I think that my recent reflections on the reform and renewal of the Kirk and my uncertainty about the present state of the church must have been playing on my mind as – the other night – I awoke from an unexpected dream which was located back in the days (almost 20 years ago) when I was heavily involved in discussions about the renewal and rationalisation of the ‘central church’ structures.

These were not easy discussions, and in my dream I was back in a painful meeting (a meeting that I well recall to this day)In this meeting some of what was said was neither fair nor kind. The meeting was a real memory but what happened next was not based in what actually occurred (at least not at the time of that meeting). In my dream, one of the folks attending turned to me and apologised for his words. I knew that I too had not been as measured or as kind as I might have been in what I had said, but – while I was able to graciously accept his apology – in my dream, I was not able to reciprocate and say sorry to him.
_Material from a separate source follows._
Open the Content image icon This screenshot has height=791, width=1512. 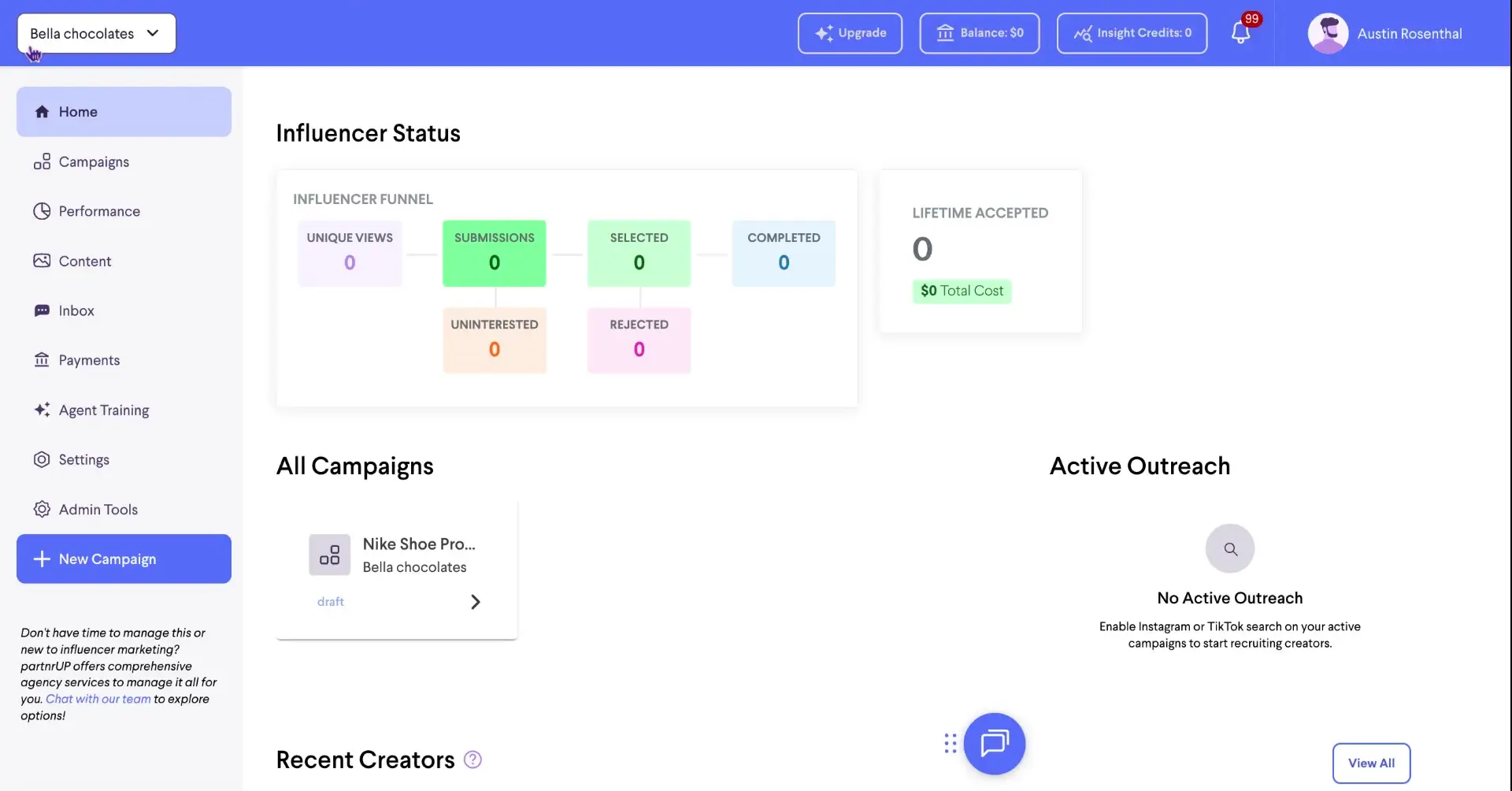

That is the point at which I woke up and I pondered it for a while. The context of my dream may have been based in a real event, but the last bit wasn’t. In fact, I suspect it reflected thoughts I have recently been having about how difficult we find it (I find it!) to apologise.

So, is sorry in fact the hardest word?

During this season of Advent the theme of penitence arises as part of our spiritual preparation of the celebration of Christ’s nativity. The call of the prophets and the preaching of John the Baptist both call people to return to God, to repent, to be purified, and so on.

That begins with an acknowledgement of our need to be forgiven… we need to say sorry and accept forgiveness. And, yes, it can sometimes seem hard to say sorry.

But even when we can bring ourselves to acknowledge and accept our need of forgiveness, even if sorry is a hard word, it cannot be the last word.

The call to repent is a call to turn around… to change.

So, on reflection, perhaps sorry is not always the hardest word. Even if we find ourselves able to say sorry, if nothing then changes it could be that sorry is the easiest and even cheapest of words.